Though Byrne didn’t share the notes he gave to the actors before they repeated their monologues, the second performance was always markedly different. In his first go, a man with long dreadlocks delivered a rip-roaring rendition of Mercutio’s speech about Queen Mab from the first act of Romeo and Juliet. He commanded the space, punching the air, moving about freely and vigorously employing the props that Byrne had installed. In his second run, the man performed the passage as a lament, and remained fixed in one spot.
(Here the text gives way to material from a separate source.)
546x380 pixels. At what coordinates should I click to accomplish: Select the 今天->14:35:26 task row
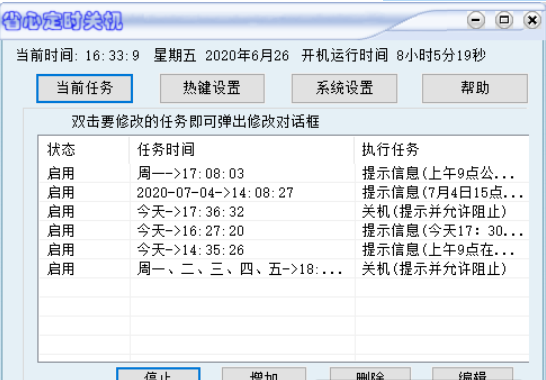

Brecht wrote of actors showing something like a slipped mask, the character as written but also the actor playing the role. By foregrounding the audition process, “In Repertory” rendered this effect visceral. Our Mercutio’s first reading was so filled with energy that the audience laughed and smiled and backed away hurriedly as he commanded the space and seized props in rapid succession. The second time, his stillness and temperate tone caused the audience to stay close-by, quietly listening. The two renditions made the actor more visible as the point connecting the two versions of Mercutio. Similarly, the actor drew attention to himself in the second go, when momentary blanks in his memory halted the flow of his polished speech, as he visibly and audibly digested the changes required by the notes Byrne had given him. Talking to Byrne between the two runs, he was also plainly out of character.
Byrne is working in an area occupied by American artists such as Alix Pearlstein, Liz Magic Laser and David Levine, who employ professional actors and elements of theater to question the rules of performance and stagecraft and to create provocative works that are not conventional drama but an interesting hybrid. For example, in an ongoing project begun in 2006, A country road. A tree. Evening, Byrne presents a series of luridly lit photographs that evoke the desolate spot where the action of Waiting for Godot takes place.
Thus far in Performa 11, “In Repertory” stands out as a rare event in which an intimacy with the audience is productively created. The performance had genuine spontaneity and a compelling conceptual spin.
The Nov. 5 performance was filmed, and the footage will be presented Saturday and Sunday, Nov. 12–13, 4–7 pm at Abrons Art Center.